Pope Leo XIV has visited Istanbul’s Blue Mosque at the start of an intense day of meetings and liturgies with Turkey’s religious leaders and a Mass for the country’s tiny Catholic community.
The head of Turkey’s Diyanet religious affairs directorate showed Leo the soaring tiled dome of the mosque and the Arabic inscriptions on its columns, as Leo nodded in understanding.
Speaking to reporters after the visit, the imam of the mosque, Asgin Tunca, said he had told the Pope that the mosque was “Allah’s house”.
“It’s not my house, not your house, (it’s the) house of Allah,” he said. He said he told Leo: “’If you want, you can worship here’, I said. But he said, ‘That’s OK’.”
He added: “He wanted to see the mosque, wanted to feel (the) atmosphere of the mosque, I think. And was very pleased.”

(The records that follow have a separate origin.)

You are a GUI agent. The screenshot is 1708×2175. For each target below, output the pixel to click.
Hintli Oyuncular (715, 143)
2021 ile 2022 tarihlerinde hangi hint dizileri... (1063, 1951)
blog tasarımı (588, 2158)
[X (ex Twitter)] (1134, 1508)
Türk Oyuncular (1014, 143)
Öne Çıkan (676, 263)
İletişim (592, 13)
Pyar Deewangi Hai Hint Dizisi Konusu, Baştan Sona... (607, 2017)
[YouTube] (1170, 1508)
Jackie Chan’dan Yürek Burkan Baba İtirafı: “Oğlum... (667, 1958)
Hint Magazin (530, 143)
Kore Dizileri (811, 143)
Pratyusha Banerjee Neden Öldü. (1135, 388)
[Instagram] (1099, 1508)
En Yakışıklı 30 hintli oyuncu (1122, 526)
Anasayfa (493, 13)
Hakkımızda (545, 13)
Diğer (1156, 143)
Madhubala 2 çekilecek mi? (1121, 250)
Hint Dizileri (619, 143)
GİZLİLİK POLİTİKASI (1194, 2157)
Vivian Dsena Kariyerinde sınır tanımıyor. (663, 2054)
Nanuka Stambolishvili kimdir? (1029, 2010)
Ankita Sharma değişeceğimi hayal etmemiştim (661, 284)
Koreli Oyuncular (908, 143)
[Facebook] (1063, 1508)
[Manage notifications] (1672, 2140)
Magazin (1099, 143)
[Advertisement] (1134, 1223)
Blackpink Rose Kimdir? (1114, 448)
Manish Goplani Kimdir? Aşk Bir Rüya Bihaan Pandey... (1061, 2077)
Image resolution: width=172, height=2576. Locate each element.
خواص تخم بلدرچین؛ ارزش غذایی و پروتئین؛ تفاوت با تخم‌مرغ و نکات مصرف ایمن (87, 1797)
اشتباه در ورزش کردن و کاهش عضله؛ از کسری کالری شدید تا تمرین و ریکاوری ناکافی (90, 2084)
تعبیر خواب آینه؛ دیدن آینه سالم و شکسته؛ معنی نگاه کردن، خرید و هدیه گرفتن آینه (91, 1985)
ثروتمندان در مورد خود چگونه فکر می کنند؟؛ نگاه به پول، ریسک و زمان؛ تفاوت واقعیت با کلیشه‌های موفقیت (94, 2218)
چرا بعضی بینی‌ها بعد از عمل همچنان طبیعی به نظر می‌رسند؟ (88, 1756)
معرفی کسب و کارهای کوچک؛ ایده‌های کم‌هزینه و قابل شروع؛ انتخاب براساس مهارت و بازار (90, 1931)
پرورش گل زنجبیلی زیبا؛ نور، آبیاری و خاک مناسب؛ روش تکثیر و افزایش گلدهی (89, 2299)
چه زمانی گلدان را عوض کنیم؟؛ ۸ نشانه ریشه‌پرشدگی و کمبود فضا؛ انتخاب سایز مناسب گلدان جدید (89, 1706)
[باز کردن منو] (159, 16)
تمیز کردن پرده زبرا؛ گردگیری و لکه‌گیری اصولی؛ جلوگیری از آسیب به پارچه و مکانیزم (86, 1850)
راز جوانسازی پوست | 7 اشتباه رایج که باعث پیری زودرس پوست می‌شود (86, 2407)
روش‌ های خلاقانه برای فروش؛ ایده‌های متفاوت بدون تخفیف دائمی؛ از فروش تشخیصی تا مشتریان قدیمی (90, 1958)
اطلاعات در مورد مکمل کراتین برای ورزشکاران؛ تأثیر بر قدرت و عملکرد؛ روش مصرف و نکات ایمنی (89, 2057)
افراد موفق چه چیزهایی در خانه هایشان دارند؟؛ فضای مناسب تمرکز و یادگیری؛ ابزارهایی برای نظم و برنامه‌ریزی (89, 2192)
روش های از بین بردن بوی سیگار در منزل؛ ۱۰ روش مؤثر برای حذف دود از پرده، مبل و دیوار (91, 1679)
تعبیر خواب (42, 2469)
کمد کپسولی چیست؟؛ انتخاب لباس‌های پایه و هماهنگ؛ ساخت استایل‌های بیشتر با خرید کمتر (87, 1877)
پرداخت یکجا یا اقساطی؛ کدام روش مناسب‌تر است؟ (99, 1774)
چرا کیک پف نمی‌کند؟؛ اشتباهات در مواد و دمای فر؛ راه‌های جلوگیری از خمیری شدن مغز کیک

Later, Vatican spokesman Matteo Bruni said: “The Pope experienced his visit to the mosque in silence, in a spirit of contemplation and listening, with deep respect for the place and the faith of those who gather there in prayer.”
Leo was following in the footsteps of his recent predecessors, who all made high-profile visits to the Sultan Ahmed Mosque, as it is officially known, in a gesture of respect to Turkey’s Muslim majority. Leo removed his shoes and walked through the carpeted mosque in his white socks.
Past popes have also visited the nearby Hagia Sophia landmark, once one of the most important historic cathedrals in Christianity and a United Nations-designated world heritage site.
But Leo left that visit off his itinerary on his first trip as Pope. In July 2020, Turkey converted Hagia Sophia from a museum back into a mosque, a move that drew widespread international criticism, including from the Vatican.
After the mosque visit, Leo held a private meeting with Turkey’s Christian leaders at the Syriac Orthodox Church of Mor Ephrem. In the afternoon, he was expected to pray with the spiritual leader of the world’s Orthodox Christians, Patriarch Bartholomew, at the patriarchal church of Saint George.
He will end the day with a Catholic Mass in Istanbul’s Volkswagen Arena for the country’s Catholic community, who number 33,000 in a country of more than 85 million people, most of whom are Sunni Muslim.
Leo had prayed with these Christian leaders on Friday in Iznik, at the site of the AD 325 Council of Nicaea, the highlight of his trip.
The occasion was to mark the 1,700th anniversary of the council, the unprecedented meeting of bishops that produced the creed, or statement of faith, that is still recited by millions of Christians today.
Standing over the ruins of the site, the men recited the creed. Leo urged them “to overcome the scandal of the divisions that unfortunately still exist and to nurture the desire for unity”.
Such unity, he said, was of particular importance at a time “marked by many tragic signs, in which people are subjected to countless threats to their very dignity”.
The Nicaea gathering took place at a time when the eastern and western churches were still united.
They split in the Great Schism of 1054, a divide precipitated largely by disagreements over the primacy of the pope, and then in other splintering divisions.